Notícias de Casa (1977)

Solidão cotidiana na Nova York setentista

Wallace Andrioli - 15 de novembro de 2019

Apesar de inicialmente se tratar de um filme “difícil”, dado seu reduzido material narrativo, “Notícias de Casa”, de Chantal Akerman, consegue comunicar. Num primeiro nível, funcionando como uma espécie de exposição fotográfica, formada por registros de paisagens um tanto desoladoras da Nova York dos anos 1970. Cenas cotidianas de uma cidade totalmente desglamourizada, que evocam uma decadência típica das grandes metrópoles.

Há uma segunda camada comunicacional, com o olhar cinéfilo em parte formado pelos filmes da Nova Hollywood. Neles, a Nova York suja e violenta desse período é personagem corriqueiro. É a cidade de “Caminhos Perigosos” (1973), “Taxi Driver” (1976), “Serpico” (1973), “Um Dia de Cão” (1975) e tantos outros, reconstruída recentemente em “Coringa” (2019). O imaginário povoado por esse cinema, aliás, alimenta no espectador certo receio de que algo de ruim aconteça com Chantal Akerman e sua equipe em algum momento de “Notícias de Casa”, enquanto trafegam por ruas e vagões de metrô com uma câmera na mão. Mas a vida em grandes cidades costuma ser muito mais multifacetada que a imagem pública associada a elas. Os males que acometem Akerman são outros: a solidão e o tédio, impressos nas imagens do filme, e principalmente a relação de simultâneas saudade e rejeição da família, que se encontra distante, na Bélgica.

Esses são, aliás, componentes habituais do cinema da diretora. Mas, ao contrário de alguns de seus principais filmes ficcionais dos anos 1970, como “Je, Tu, Il, Elle” (1974), “Jeanne Dielman, 23, Quai du Commerce, 1080 Bruxelles” (1975) e “Os Amores de Anna” (1978), que ainda têm um fio narrativo a seguir, “Notícias de Casa” se desobriga consideravelmente nesse sentido. O documentário como espaço de experimentação amplifica o olhar íntimo de Akerman, dedicado à banalidade das ações cotidianas, àqueles momentos em que, como diz o título do livro de Ivone Margulies sobre a diretora, “nada acontece”.

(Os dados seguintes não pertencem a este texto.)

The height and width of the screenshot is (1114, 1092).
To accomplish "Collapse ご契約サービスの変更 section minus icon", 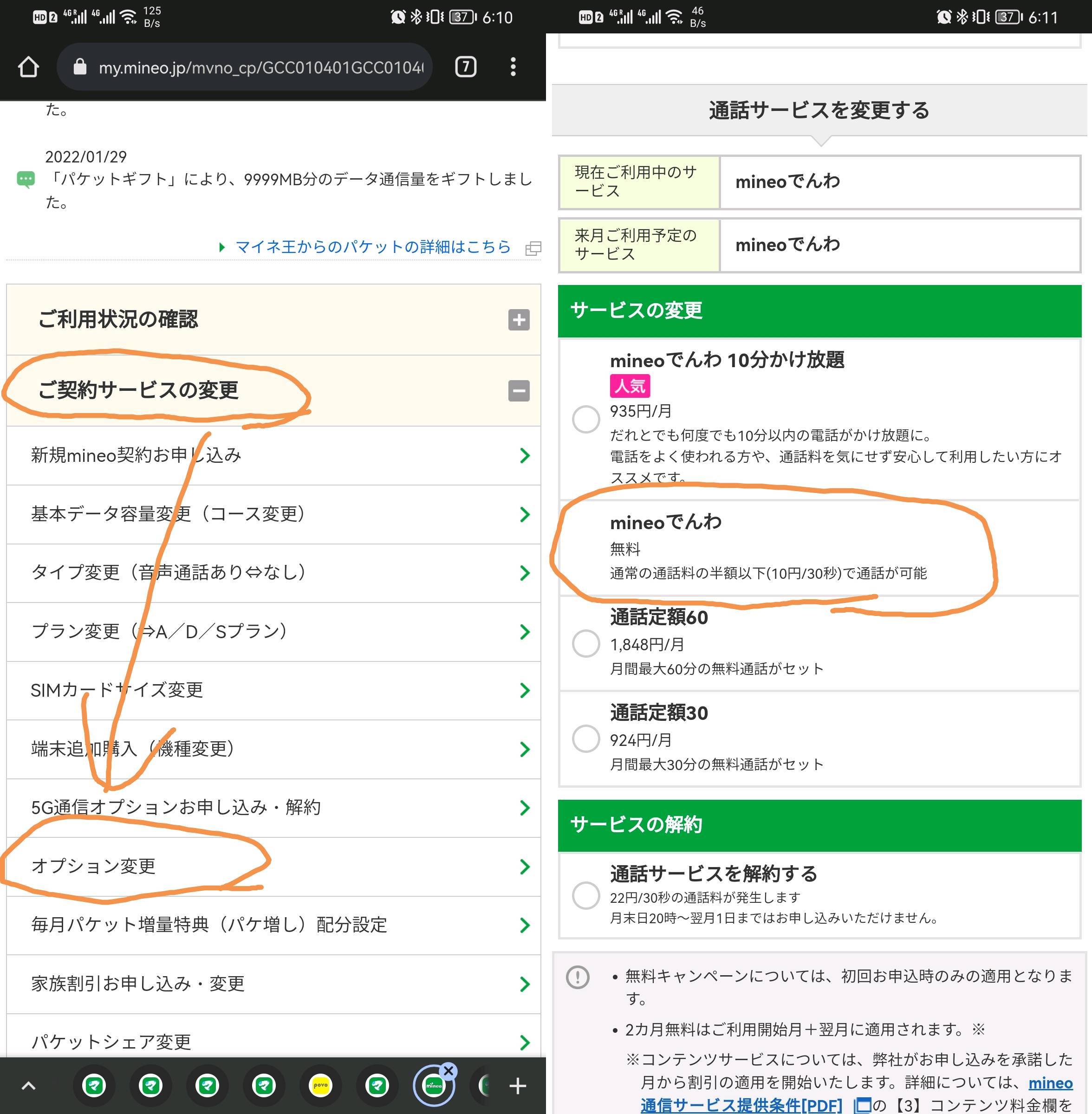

Nem sempre se sabe o que está filmando, lembra João Moreira Salles no início de “No Intenso Agora” (2017), ao analisar um vídeo de família. Akerman era uma cineasta rigorosa, sempre bastante consciente das escolhas visuais de seus filmes. Ela sabia o que estava filmando e “Notícias de Casa” não é um filme caseiro. Ainda assim, ele captura dimensões não previstas pela diretora. A assombrosa cena final é um belo exemplo disso. Nela, Akerman deixa Nova York numa barca. Seu olhar-câmera enquadra a ilha de Manhattan que vai se afastando, permitindo que novos prédios surjam numa paisagem acinzentada ameaçadora. Em determinado momento, o World Trade Center também aparece.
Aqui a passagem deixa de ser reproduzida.